As the chart shows, after New York Fed President Bill Dudley spoke, the bond market sold off further. Stocks also rallied on this news. There were two main points made by Dudley. The first was that the US should pull back some of the Dodd-Frank regulations. This point doesn’t matter much because the Trump administration is already attempting to do that. It shows how Fed members can alter their tone to fit with the political momentum of the day.

chart 1

The next point was about the Fed’s balance sheet. As I mentioned in my article describing the Fed’s Minutes, the Fed needs to clarify its perspective. The market doesn’t like jumbled language. The market doesn’t like tightening at all, but at the least it likes the guidance to be clear. Dudley clarified the Fed’s statement in a way that leaned dovishly which is exactly what I was looking for. The two dovish points were that the slowing of the bond purchases would be gradual and that the interest rate hikes would be paused during the unwind. That second point is new dovish language. The Fed’s new guidance looks to be a six-month delay in rate hikes after the unwind starts, meaning we should expect one to two rate hikes in 2018.

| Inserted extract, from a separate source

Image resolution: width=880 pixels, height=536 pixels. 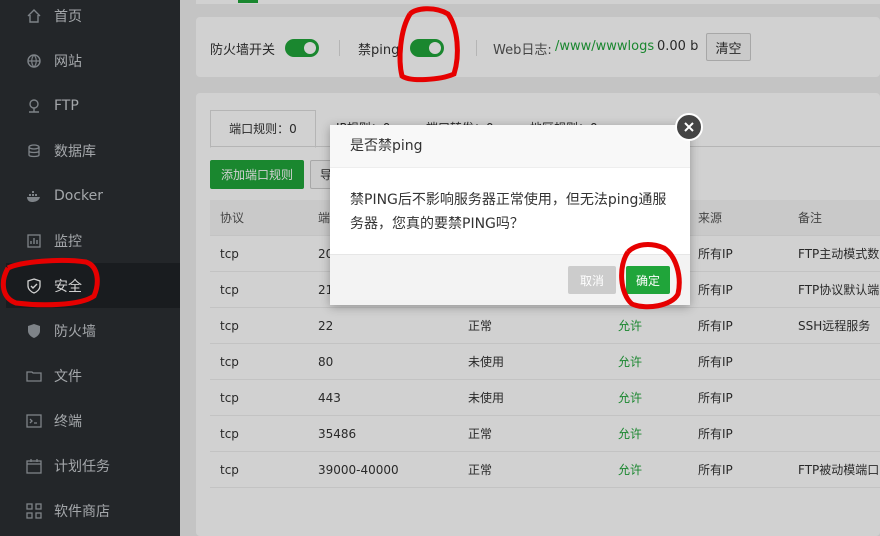 What do you see at coordinates (428, 44) in the screenshot?
I see `annotation-circle-ping-toggle` at bounding box center [428, 44].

That was a description of the latest wrinkle in monetary policy. Getting back to the jobs report, the headline number showed 98,000 jobs created which was a big miss from the 180,000 expected. Making things worse, the prior two months were revised lower by a combined 38,000 jobs. The reasons I initially expected a weak report ended up bearing fruit as the winter storm and weakness in retail hiring were the main reasons why it missed expectations. I then altered my expectations higher because of the strong ADP report. Usually they are reasonably close, but sometimes they aren’t.

The chart below breaks down the job gains and losses by industry. The retail industry shed about 30,000 jobs. Amazon (AMZN) is becoming a job killer as it takes market share away from traditional retailers. Part of this trend is being caused by low interest rates. Amazon stock is getting an expensive valuation because the market loves growth even if high profit margins don’t come with it. You can either make the case that the stock market bubble is helping to support the innovation firms like Amazon and Tesla (TSLA) provide or you can claim capital is being inefficiently distributed to bad ideas. The explanation for why momentum stocks doing well is an example of a bad idea is based on their low and sometimes negative profit margins. The other aspect of the decline in retail is simply because of the change in consumer spending habits.

chart 2

In my article describing the non-manufacturing ISM report, I mentioned that some construction projects slowed. We saw this play out in the BLS report because of the bad weather. I didn’t realize the statement made in the ISM report about weak growth may have been related to the weather as no reason was given. The weather is likely partially responsible for why the ISM report missed expectations.  

The one positive aspect of this report was that the unemployment rate fell from 4.7% to 4.5%. This is weird because the labor participation rate was steady and the headline number was weak. I don’t focus on the unemployment rate since the rate isn’t accurate anyway. If it was accurate, there would be much more wage growth than has been experienced.
Heading into the report, I expected wage growth to beat expectations because of the tightening labor market and the great ADP report. Even though the BLS report wasn’t in tune with the ADP report, wage growth was able to meet the expectations for 2.7% year over year growth and 0.2% month over month growth.

Conclusion

Before the winter storm arrived, I mentioned that it would cause the March data to be in flux as I was able to mix amateur meteorology skills with economic analysis. Besides Dudley’s statement, the other reason why the market rallied off the lows was because the bulls wrote off the bad report because of the bad weather. The bulls probably would have written off the bad report anyway because it isn’t consistent with the trend of growth in the labor market. That may be a fair assessment, but at some point soon bad labor reports will be the norm.